WHAT NEEDS TO BE DONE: Only the lines from the one containing "The height and width of the screenshot is (555, 791)." through the end of the data are wanted, reproduced exactly and without pictures.

Stored entries:
----------------

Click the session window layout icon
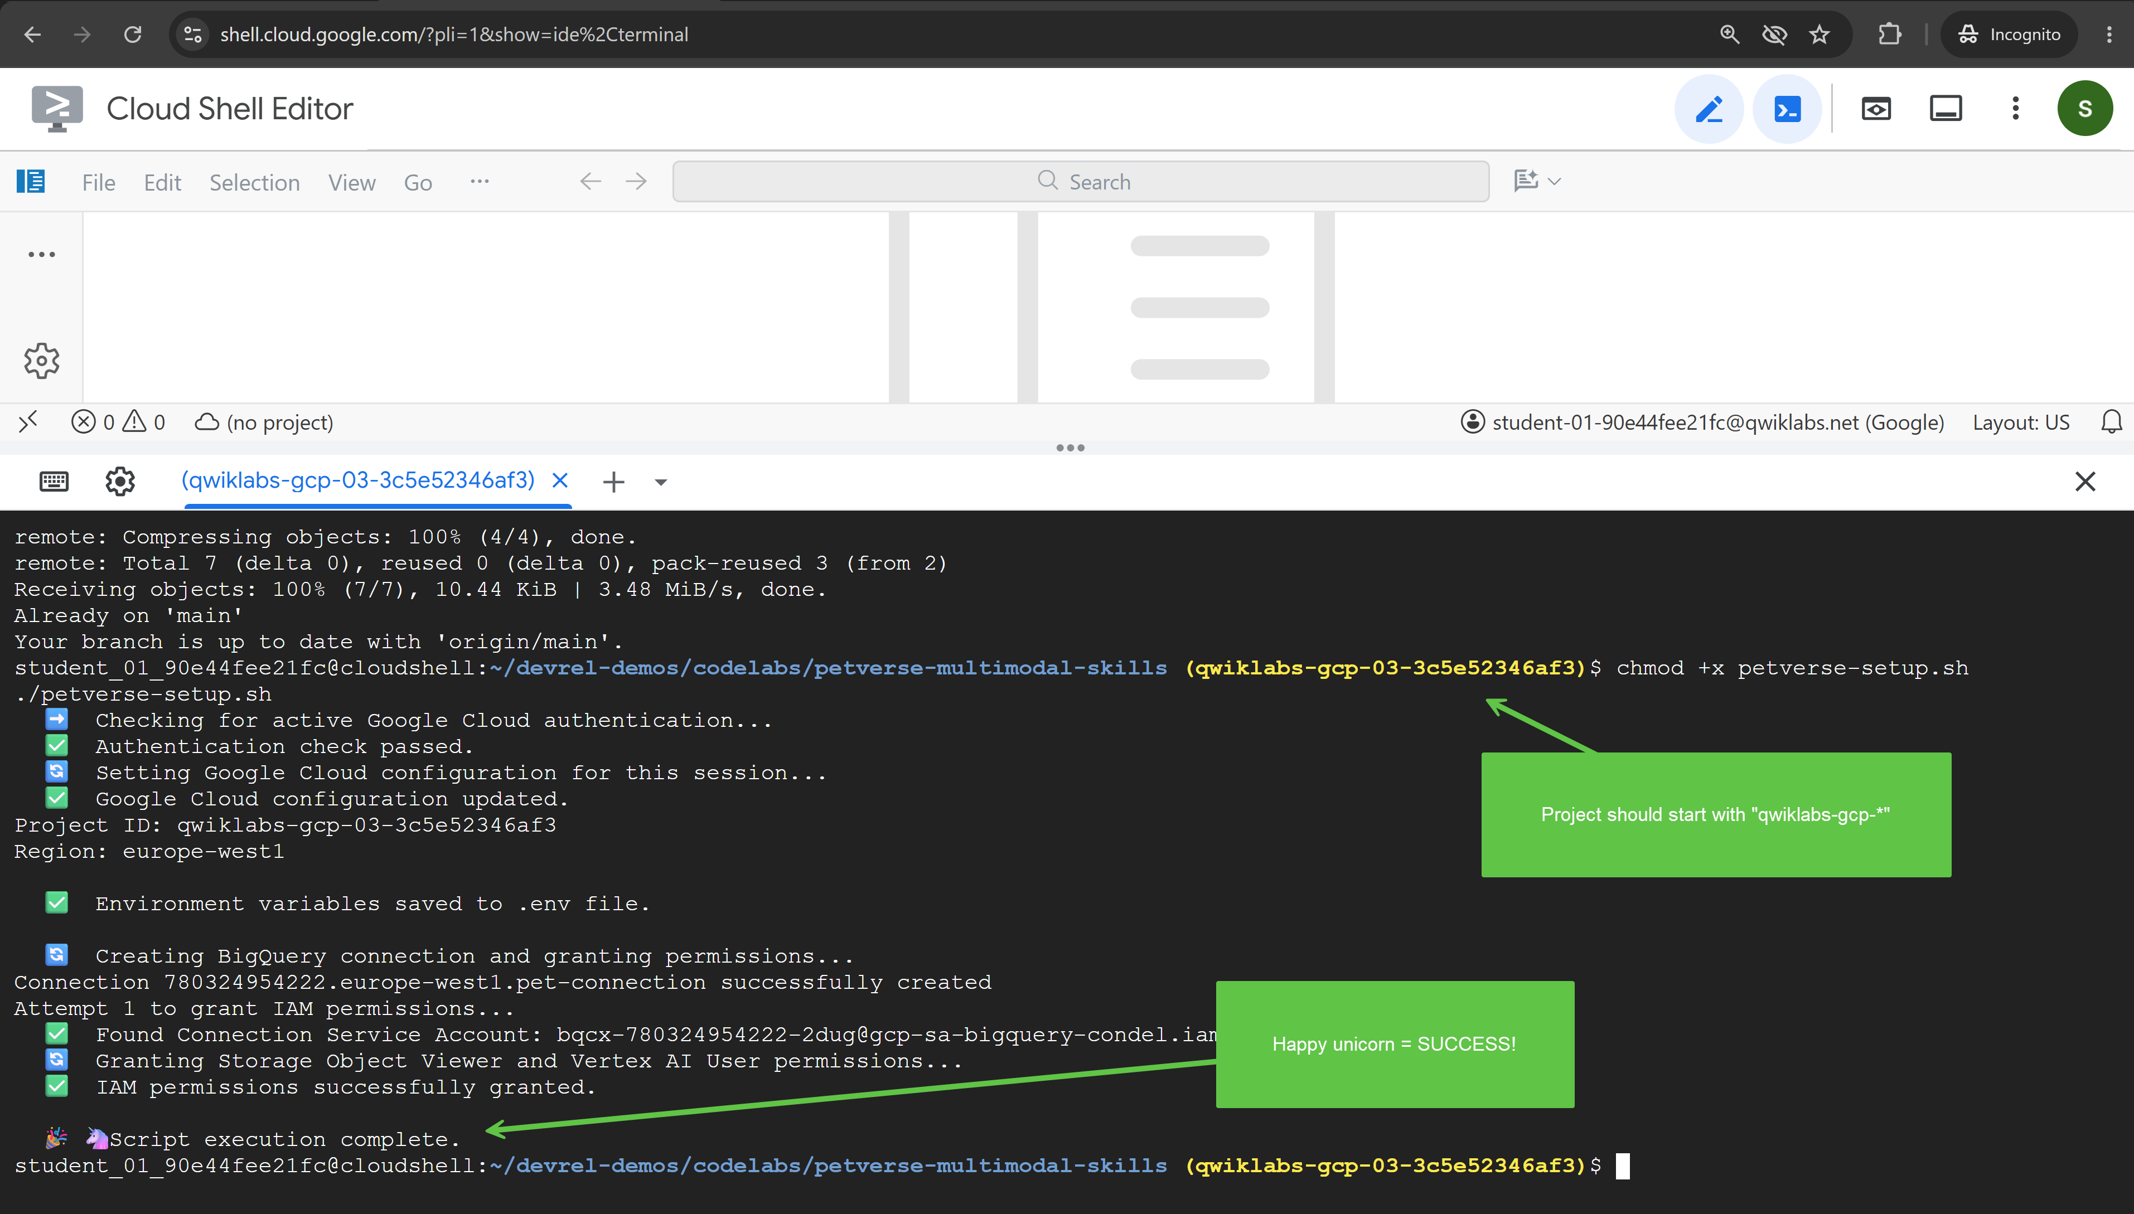 tap(1946, 109)
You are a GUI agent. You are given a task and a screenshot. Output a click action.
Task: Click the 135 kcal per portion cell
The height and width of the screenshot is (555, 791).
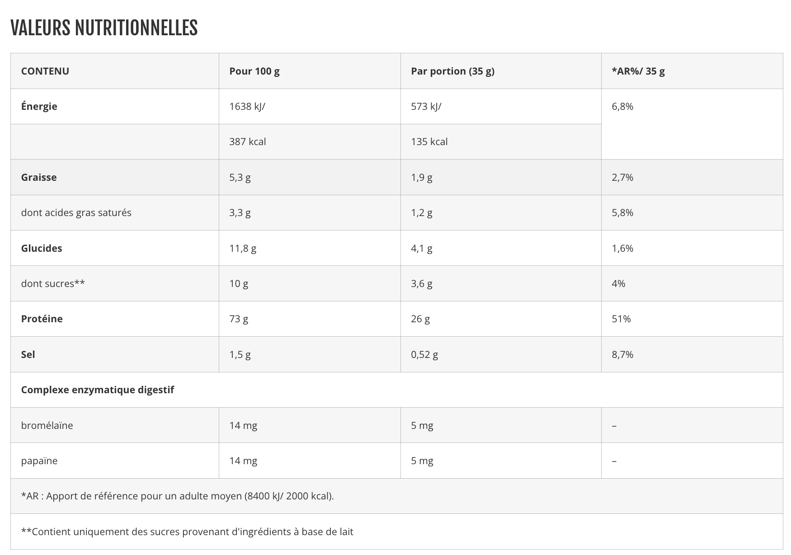(x=429, y=141)
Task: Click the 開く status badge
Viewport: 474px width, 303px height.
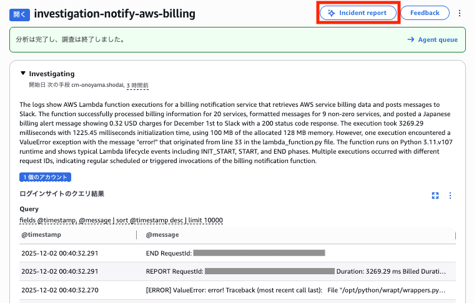Action: pos(20,13)
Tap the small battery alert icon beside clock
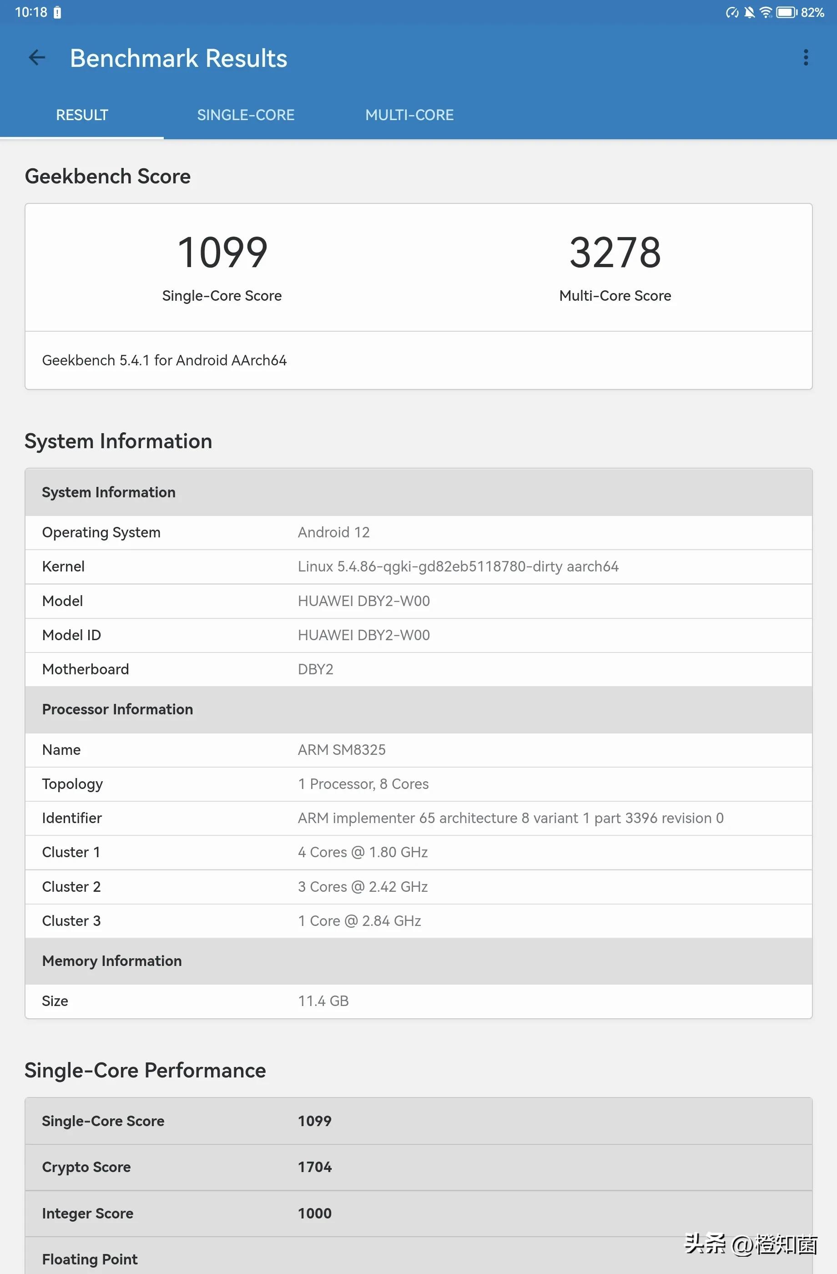This screenshot has height=1274, width=837. 57,12
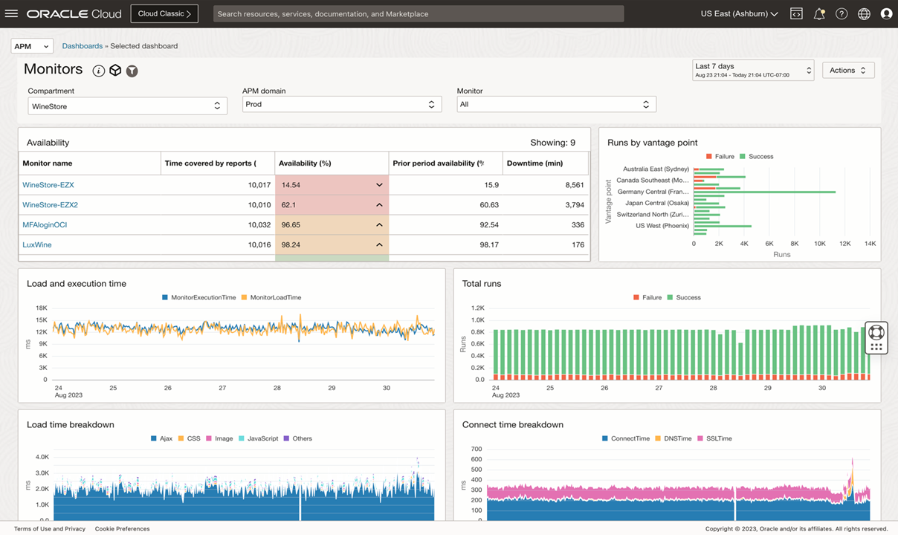Click the info icon beside Monitors title
The width and height of the screenshot is (898, 535).
(98, 69)
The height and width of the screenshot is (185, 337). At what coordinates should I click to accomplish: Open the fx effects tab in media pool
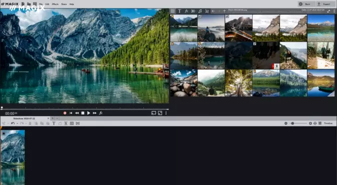[187, 11]
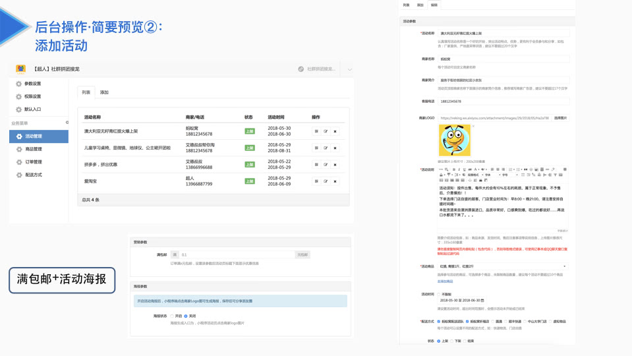Toggle the 不限制 activity time checkbox
Image resolution: width=632 pixels, height=356 pixels.
click(439, 294)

----------------

RESPONSE TO THE EXERCISE:
The height and width of the screenshot is (555, 791).
(x=429, y=141)
Task: Click the 開く status badge
Viewport: 474px width, 303px height.
Action: pos(20,13)
Tap the small battery alert icon beside clock
This screenshot has height=1274, width=837. 57,12
Click the info icon beside Monitors title
The width and height of the screenshot is (898, 535).
(98, 69)
The height and width of the screenshot is (185, 337). At what coordinates should I click to accomplish: Open the fx effects tab in media pool
[187, 11]
Toggle the 不限制 activity time checkbox
Image resolution: width=632 pixels, height=356 pixels.
click(439, 294)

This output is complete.